We have that $T_n v$ is a Cauchy sequence in $W$ since $\|T_nv - T_mv\|_W \leq \|T_n-T_m\| \|v\|_V < \varepsilon$ for $n,m$ large enough since $T_n$ is Cauchy with respect to $\|\cdot\|$ by assumption. Since $W$ is complete, the pointwise limit $Tv$ of $T_nv$ is in $W$ for all $v$. Now we need to show that $T$ is linear, bounded and $T_n \to T$ in the operator norm.
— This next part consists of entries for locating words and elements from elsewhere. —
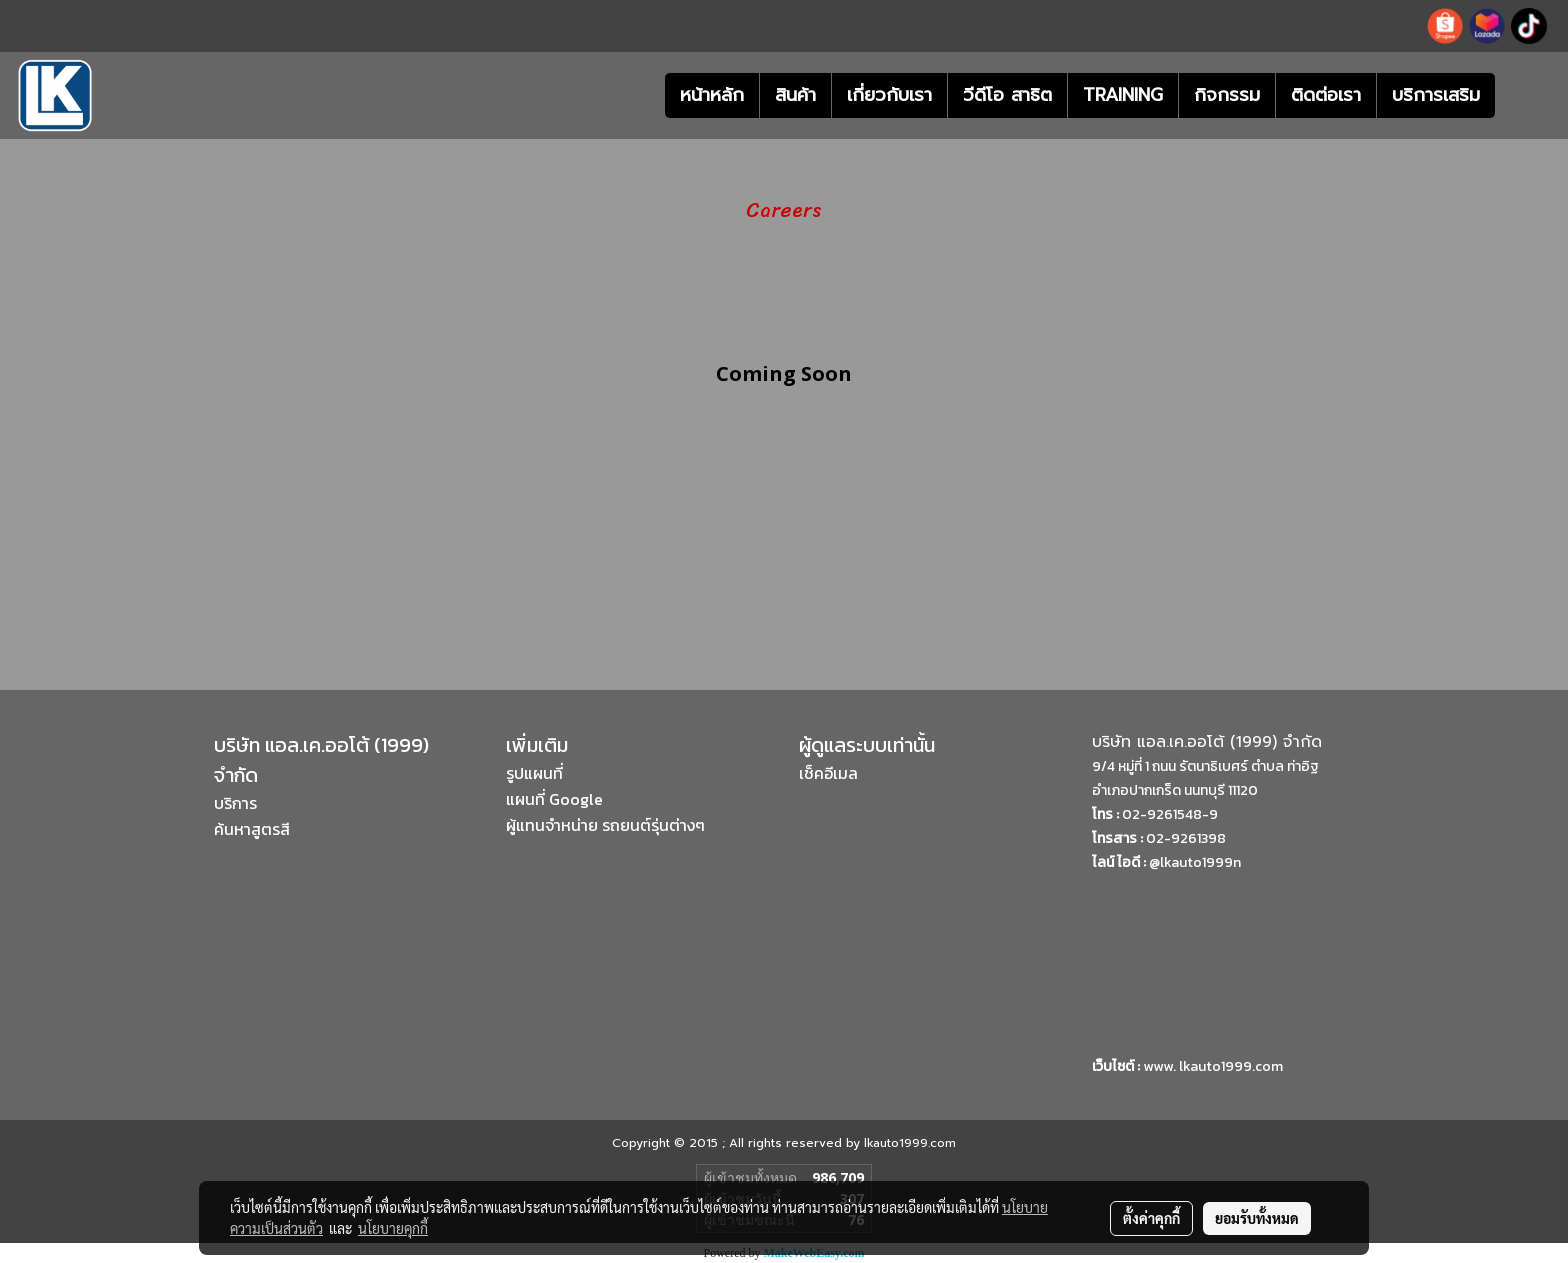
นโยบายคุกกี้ (393, 1228)
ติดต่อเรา (1326, 95)
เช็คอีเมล (828, 773)
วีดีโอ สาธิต (1007, 95)
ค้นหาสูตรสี (252, 829)
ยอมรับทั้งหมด (1257, 1218)
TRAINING (1123, 95)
(i) $T(\alpha v + \beta w) = \lim_{n \to \infty} T_n(\alpha v + \beta w) = \alpha \lim_{n \to \infty} T_nv + \beta \lim_{n \to \infty} T_n w = \alpha T v + \beta T w $
(ii) $\|T\|=\sup_{\|v\|\leq 1}\|Tv\| = \sup_{\|v\| \leq 1} \|Tv + T_n v - T_n v\| \leq \sup_{\|v\| \leq 1} \|Tv - T_n v\| + \| T_n v\|$
(iii) $\|(T-T_n)v \|_W < \varepsilon $ for all $v$ if $n$ large enough, hence for $n$ large enough, $\|T-T_n\| < \varepsilon $